┌──

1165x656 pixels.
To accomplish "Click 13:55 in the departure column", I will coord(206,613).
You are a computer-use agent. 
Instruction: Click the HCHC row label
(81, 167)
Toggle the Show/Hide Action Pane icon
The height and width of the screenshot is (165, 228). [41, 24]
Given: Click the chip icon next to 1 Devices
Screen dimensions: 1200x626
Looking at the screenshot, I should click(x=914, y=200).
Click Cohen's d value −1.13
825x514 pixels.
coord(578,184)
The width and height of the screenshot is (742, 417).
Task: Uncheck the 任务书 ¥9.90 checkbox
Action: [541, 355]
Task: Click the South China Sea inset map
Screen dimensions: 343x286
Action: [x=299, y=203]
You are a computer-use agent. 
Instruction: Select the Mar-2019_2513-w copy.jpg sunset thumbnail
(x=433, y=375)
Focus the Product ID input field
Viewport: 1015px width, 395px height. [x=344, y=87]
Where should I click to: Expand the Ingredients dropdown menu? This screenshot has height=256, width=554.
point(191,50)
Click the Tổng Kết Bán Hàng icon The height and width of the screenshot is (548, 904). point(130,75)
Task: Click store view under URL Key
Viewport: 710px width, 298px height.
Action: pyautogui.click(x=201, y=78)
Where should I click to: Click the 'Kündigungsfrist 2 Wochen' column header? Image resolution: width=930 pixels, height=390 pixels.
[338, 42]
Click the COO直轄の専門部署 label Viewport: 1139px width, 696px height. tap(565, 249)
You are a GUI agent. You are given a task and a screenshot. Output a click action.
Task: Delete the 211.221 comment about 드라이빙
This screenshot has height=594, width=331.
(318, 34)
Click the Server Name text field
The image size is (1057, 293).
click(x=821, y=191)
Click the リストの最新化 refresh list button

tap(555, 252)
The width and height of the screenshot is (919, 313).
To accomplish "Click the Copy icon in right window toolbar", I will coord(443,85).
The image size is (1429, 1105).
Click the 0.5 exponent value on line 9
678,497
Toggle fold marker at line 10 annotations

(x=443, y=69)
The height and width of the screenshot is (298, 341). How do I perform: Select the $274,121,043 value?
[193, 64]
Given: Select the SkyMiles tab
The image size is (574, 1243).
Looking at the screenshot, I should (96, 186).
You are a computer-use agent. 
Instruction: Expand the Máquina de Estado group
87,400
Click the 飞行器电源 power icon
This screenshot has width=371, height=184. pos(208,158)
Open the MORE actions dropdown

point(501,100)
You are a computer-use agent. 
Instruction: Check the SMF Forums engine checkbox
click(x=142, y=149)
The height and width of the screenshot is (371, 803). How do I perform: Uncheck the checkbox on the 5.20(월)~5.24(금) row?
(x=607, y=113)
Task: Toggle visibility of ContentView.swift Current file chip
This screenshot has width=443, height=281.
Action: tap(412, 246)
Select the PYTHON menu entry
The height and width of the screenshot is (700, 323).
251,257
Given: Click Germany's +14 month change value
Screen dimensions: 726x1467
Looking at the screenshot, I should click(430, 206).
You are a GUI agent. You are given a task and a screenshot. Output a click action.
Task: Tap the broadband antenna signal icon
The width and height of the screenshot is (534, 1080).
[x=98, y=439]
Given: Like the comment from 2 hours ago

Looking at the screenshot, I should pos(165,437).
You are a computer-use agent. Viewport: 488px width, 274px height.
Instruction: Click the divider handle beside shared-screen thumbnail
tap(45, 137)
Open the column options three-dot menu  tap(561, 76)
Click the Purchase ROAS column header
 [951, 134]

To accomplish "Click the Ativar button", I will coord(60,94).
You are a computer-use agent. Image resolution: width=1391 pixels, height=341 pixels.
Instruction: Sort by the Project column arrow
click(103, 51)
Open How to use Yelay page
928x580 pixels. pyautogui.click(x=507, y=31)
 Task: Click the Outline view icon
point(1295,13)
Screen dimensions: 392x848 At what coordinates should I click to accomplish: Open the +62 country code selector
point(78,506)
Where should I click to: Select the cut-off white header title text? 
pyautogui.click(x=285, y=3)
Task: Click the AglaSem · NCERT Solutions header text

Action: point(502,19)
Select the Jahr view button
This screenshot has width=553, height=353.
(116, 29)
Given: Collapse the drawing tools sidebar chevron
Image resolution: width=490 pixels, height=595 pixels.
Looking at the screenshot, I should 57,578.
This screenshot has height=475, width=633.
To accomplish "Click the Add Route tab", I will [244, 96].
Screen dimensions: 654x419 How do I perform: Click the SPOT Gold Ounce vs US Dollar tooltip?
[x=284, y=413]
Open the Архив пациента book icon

└──

• _Exercise goal_: Precisely the lines between those holding "Click the COO直轄の専門部署" and "Task: Delete the 211.221 comment about 드라이빙", inclusive, are to be reproduced from the listing above, with nothing added.

• _Response box_:
Click the COO直轄の専門部署 label Viewport: 1139px width, 696px height. tap(565, 249)
You are a GUI agent. You are given a task and a screenshot. Output a click action.
Task: Delete the 211.221 comment about 드라이빙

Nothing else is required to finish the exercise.